DATA FOR THIS EXERCISE:

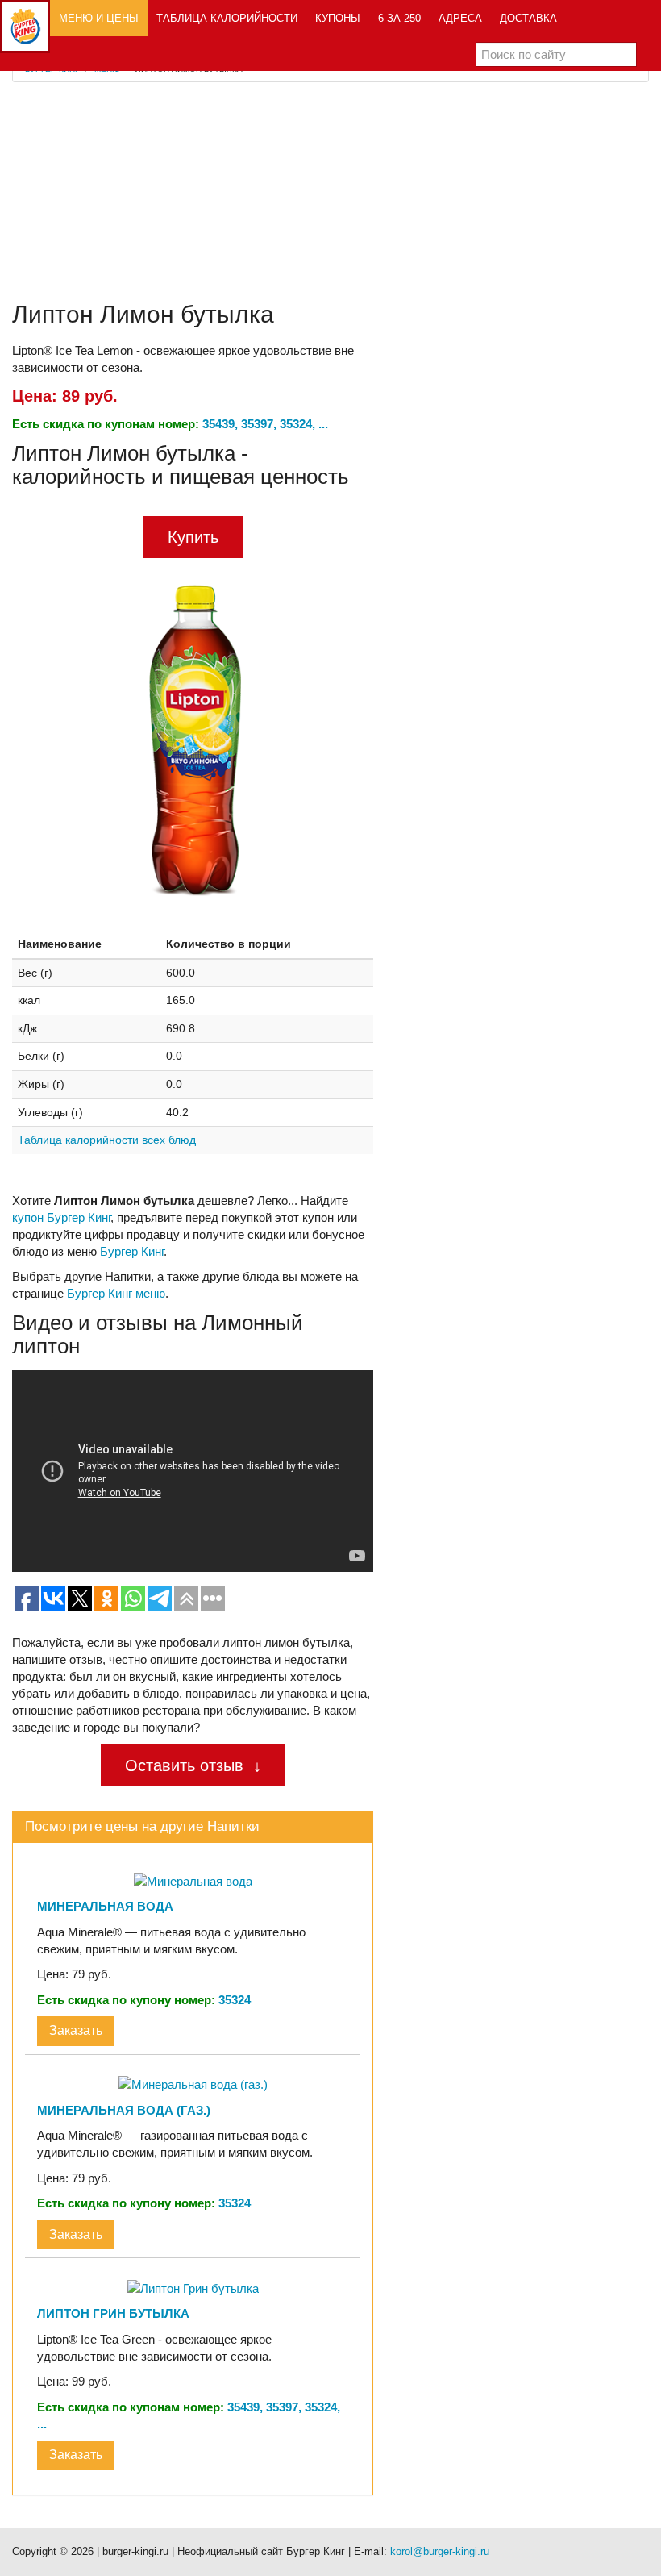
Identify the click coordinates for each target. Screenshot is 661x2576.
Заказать (75, 2030)
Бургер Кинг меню (116, 1293)
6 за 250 (399, 18)
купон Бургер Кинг (61, 1217)
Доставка (528, 18)
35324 (234, 2000)
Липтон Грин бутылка (113, 2313)
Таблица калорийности (226, 18)
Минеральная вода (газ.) (123, 2110)
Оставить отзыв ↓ (193, 1765)
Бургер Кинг (132, 1251)
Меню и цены (99, 18)
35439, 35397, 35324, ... (265, 424)
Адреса (460, 18)
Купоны (337, 18)
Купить (193, 537)
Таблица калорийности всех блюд (107, 1139)
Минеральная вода (105, 1906)
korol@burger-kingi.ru (439, 2551)
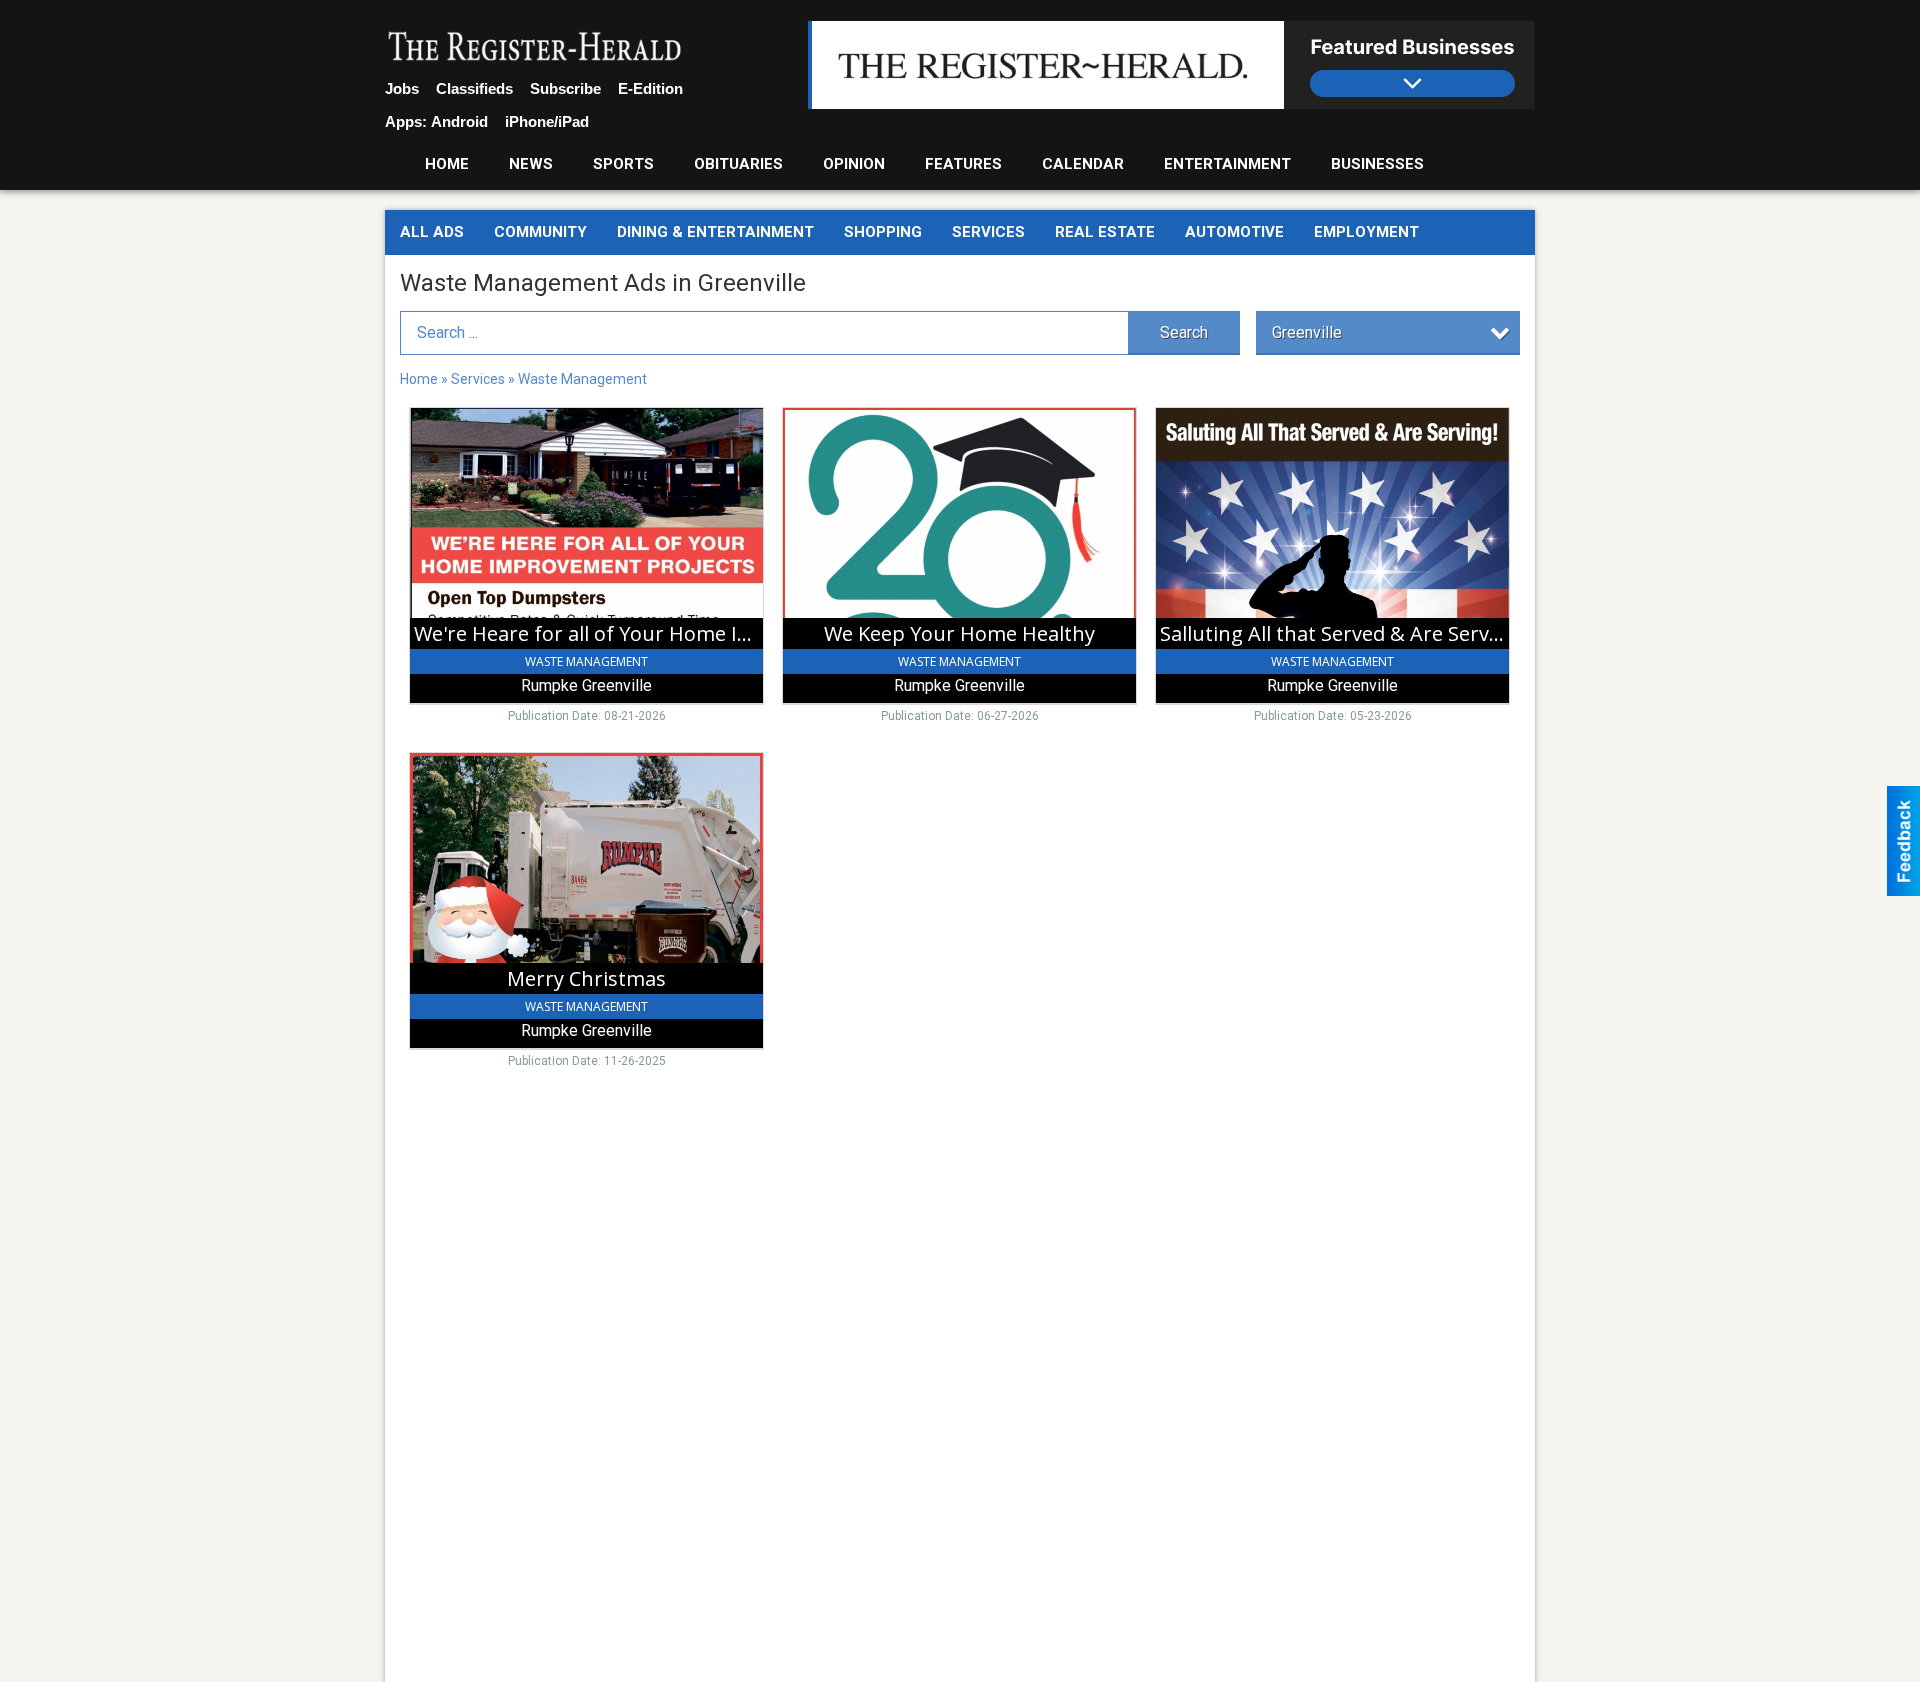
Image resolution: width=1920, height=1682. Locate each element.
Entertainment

YOUR OBJECTIVE: Your copy should hold exactly the lines from the one that contains "Таблица калорийности всех блюд (107, 1139)" through the final line of the data, both ends included, and no pictures.

EXPECTED ANSWER:
Таблица калорийности всех блюд (107, 1139)
Минеральная вода (105, 1906)
korol@burger-kingi.ru (439, 2551)
Image resolution: width=1920, height=1682. Locate each element.
Entertainment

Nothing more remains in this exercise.